I’m not a big believer in “signs.” I don’t think that, if on a first date, you see two doves together, it’s sign that you two are “meant to be.” I don’t think that, if you’re thinking of cheating on your significant other, that it’s a sign that you two shouldn’t be together. Doves are just doves and cheating is just cheating; anything else is just trying to impose meaning on something that is ultimately meaningless. That said, when you spend your entire day at work composing your own eulogy, well, that can’t be good, can it?

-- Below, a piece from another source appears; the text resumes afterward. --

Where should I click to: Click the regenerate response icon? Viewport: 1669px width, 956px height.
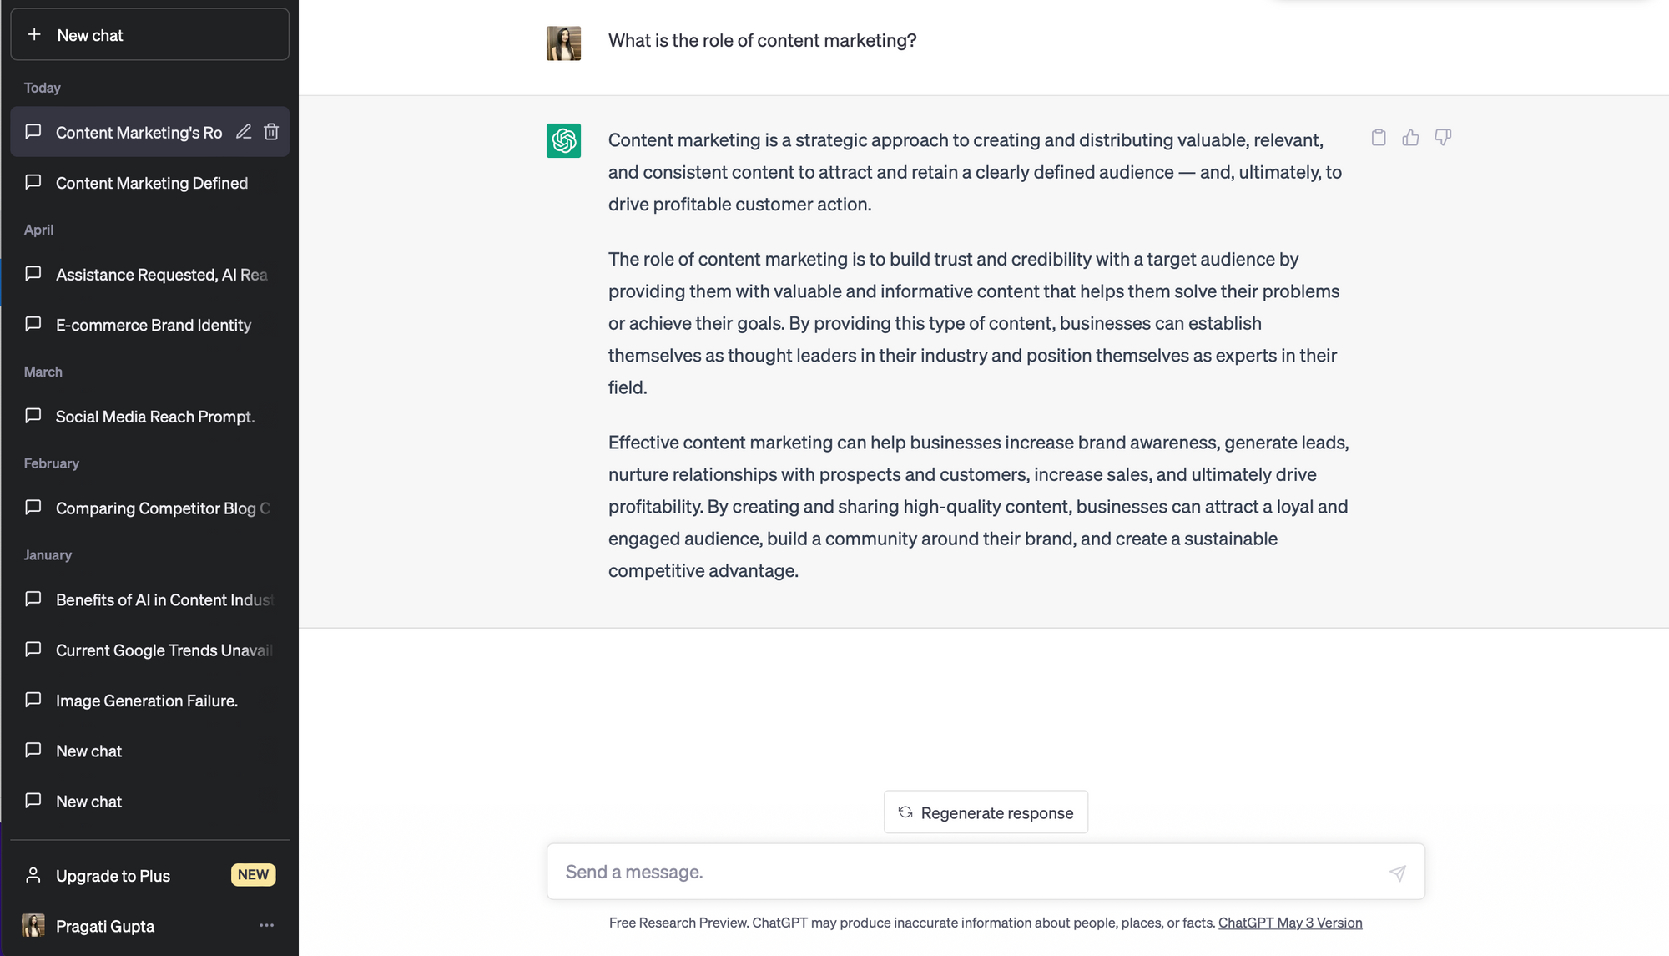pyautogui.click(x=905, y=812)
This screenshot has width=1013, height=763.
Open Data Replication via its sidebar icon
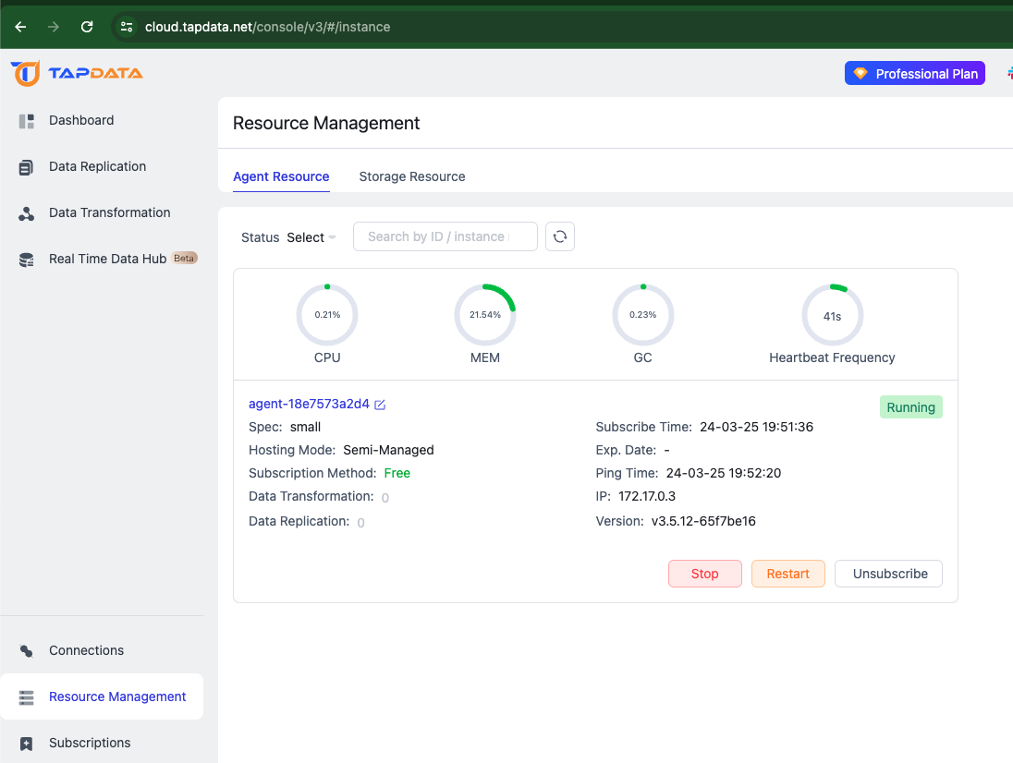pos(27,167)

I’ve been working for thirty-one years now, which is roughly sixty-five percent of my life. I do “restaurant information technology” and have for roughly as long as “restaurant information technology” has existed. I never really chose this field. I majored in philosophy for the brief period I was in college and waited tables when I wasn’t in school. The money was pretty good but it dawned on me that the money would literally never get better. So, I decided to figure out the computer in the office. It was an old IBM 286 with a four color monitor. It ran DOS 3.3 and featured a custom word processor and spreadsheet because Lotus and WordPerfect were too expensive. Please understand that it was a very different time.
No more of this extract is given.